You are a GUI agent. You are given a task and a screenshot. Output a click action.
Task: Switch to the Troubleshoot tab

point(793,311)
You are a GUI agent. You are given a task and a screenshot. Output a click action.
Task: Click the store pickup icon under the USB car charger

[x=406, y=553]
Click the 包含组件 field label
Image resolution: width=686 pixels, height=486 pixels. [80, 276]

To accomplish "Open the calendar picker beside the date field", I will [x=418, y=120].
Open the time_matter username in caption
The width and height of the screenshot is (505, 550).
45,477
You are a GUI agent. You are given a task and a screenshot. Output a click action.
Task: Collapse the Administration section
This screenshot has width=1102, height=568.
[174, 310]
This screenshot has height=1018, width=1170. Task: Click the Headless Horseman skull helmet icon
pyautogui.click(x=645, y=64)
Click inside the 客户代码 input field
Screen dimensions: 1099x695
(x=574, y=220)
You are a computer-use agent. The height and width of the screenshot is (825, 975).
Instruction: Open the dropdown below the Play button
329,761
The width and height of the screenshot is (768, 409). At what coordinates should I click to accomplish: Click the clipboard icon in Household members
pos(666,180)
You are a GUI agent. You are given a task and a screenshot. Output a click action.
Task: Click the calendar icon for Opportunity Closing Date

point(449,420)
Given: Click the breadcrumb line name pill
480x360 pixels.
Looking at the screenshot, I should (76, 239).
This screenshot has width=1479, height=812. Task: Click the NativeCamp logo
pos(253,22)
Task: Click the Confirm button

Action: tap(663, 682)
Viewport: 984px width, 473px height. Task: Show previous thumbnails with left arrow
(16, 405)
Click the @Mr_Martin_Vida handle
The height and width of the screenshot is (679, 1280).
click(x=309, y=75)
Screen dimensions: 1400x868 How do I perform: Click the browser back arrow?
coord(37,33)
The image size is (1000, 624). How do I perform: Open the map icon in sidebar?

════════

■ Assignment ■
Write out again, exactly, the line containing "Screen dimensions: 1400x868" and every later line of the records. Omit the rest.

■ Answer for the task ■
Screen dimensions: 1400x868 How do I perform: Click the browser back arrow?
coord(37,33)
The image size is (1000, 624). How do I perform: Open the map icon in sidebar?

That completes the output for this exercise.